A Procuradoria-Geral do Estado de Alagoas (PGE-AL) decidiu manter a perda do cargo público do policial civil Miguel Rocha Neto, condenado pela Justiça no processo relacionado à morte do professor de artes marciais Marcos Antônio Dias Alves Filho, conhecido como Marcos Karatê.
A decisão, publicada na edição desta quarta-feira (22) do Diário Oficial do Estado (DOE), rejeitou os recursos apresentados pela defesa do servidor e determinou o encaminhamento do processo ao Gabinete do Governador. A etapa seguinte será a formalização da demissão por meio de decreto do chefe do Executivo estadual.
A medida decorre dos efeitos extrapenais de uma condenação criminal que já transitou em julgado na 16ª Vara Criminal da Capital. Com a decisão definitiva da Justiça, a administração pública deve cumprir a determinação relacionada à perda da função pública.
A defesa do policial tentou impedir a conclusão do processo na esfera administrativa. No entanto, o entendimento apresentado pela Procuradoria foi de que não há possibilidade de afastar os efeitos da sentença judicial definitiva.
Com o encerramento da análise dos recursos administrativos, cabe agora ao governador de Alagoas formalizar o ato que efetivará o desligamento de Miguel Rocha Neto dos quadros da Polícia Civil do Estado.
Caso Marcos Karatê
O processo administrativo está relacionado a um dos crimes de maior repercussão registrados em Maceió na década de 2000.
Marcos Antônio Dias Alves Filho, conhecido como Marcos Karatê, foi assassinado a tiros em agosto de 2007, aos 44 anos. O crime aconteceu na porta de uma lan house localizada no bairro da Jatiúca, após uma discussão ocorrida no estabelecimento.

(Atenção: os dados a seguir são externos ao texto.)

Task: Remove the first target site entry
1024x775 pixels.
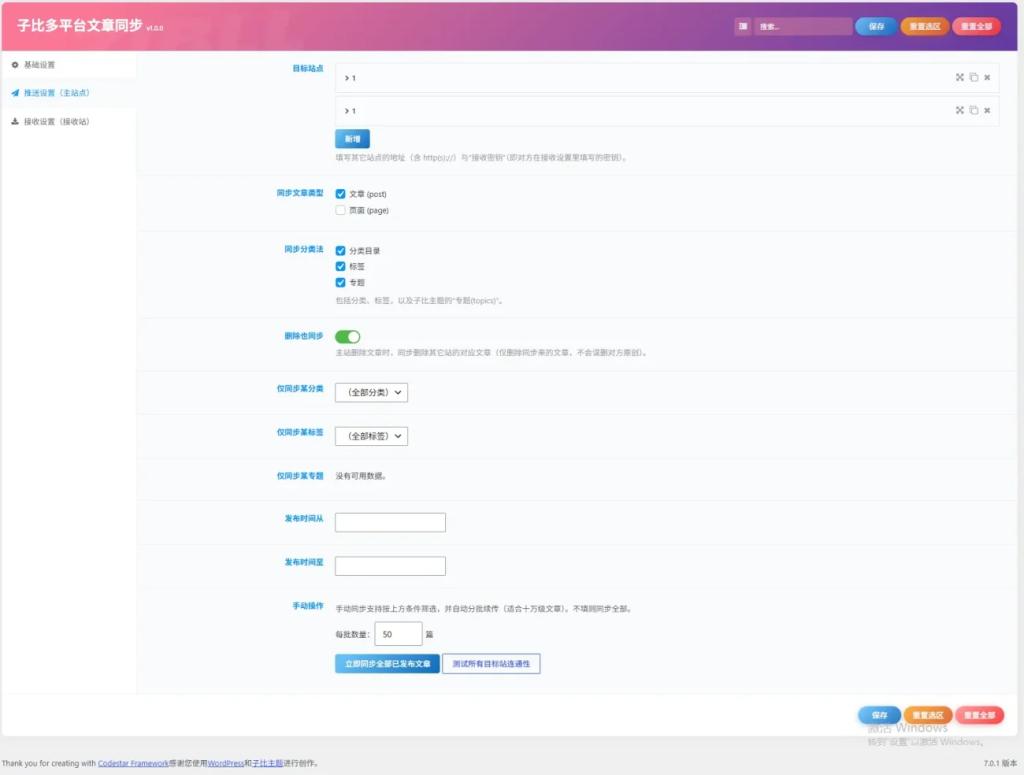Action: click(x=987, y=77)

As investigações realizadas na época apontaram o policial civil Miguel Rocha Neto como responsável pelos disparos que provocaram a morte do professor de artes marciais.
O caso teve ampla repercussão em Alagoas e mobilizou as forças de segurança durante a investigação. Anos depois, Miguel Rocha Neto foi levado a julgamento e condenado a 14 anos de prisão.
Após o trânsito em julgado da condenação, teve início o processo administrativo para analisar a perda do cargo público. A tramitação passou pelas instâncias responsáveis do Governo de Alagoas e foi concluída com a decisão da Procuradoria-Geral do Estado pela manutenção da demissão.
Agora, o processo segue para o Gabinete do Governador, responsável pela formalização do ato administrativo definitivo.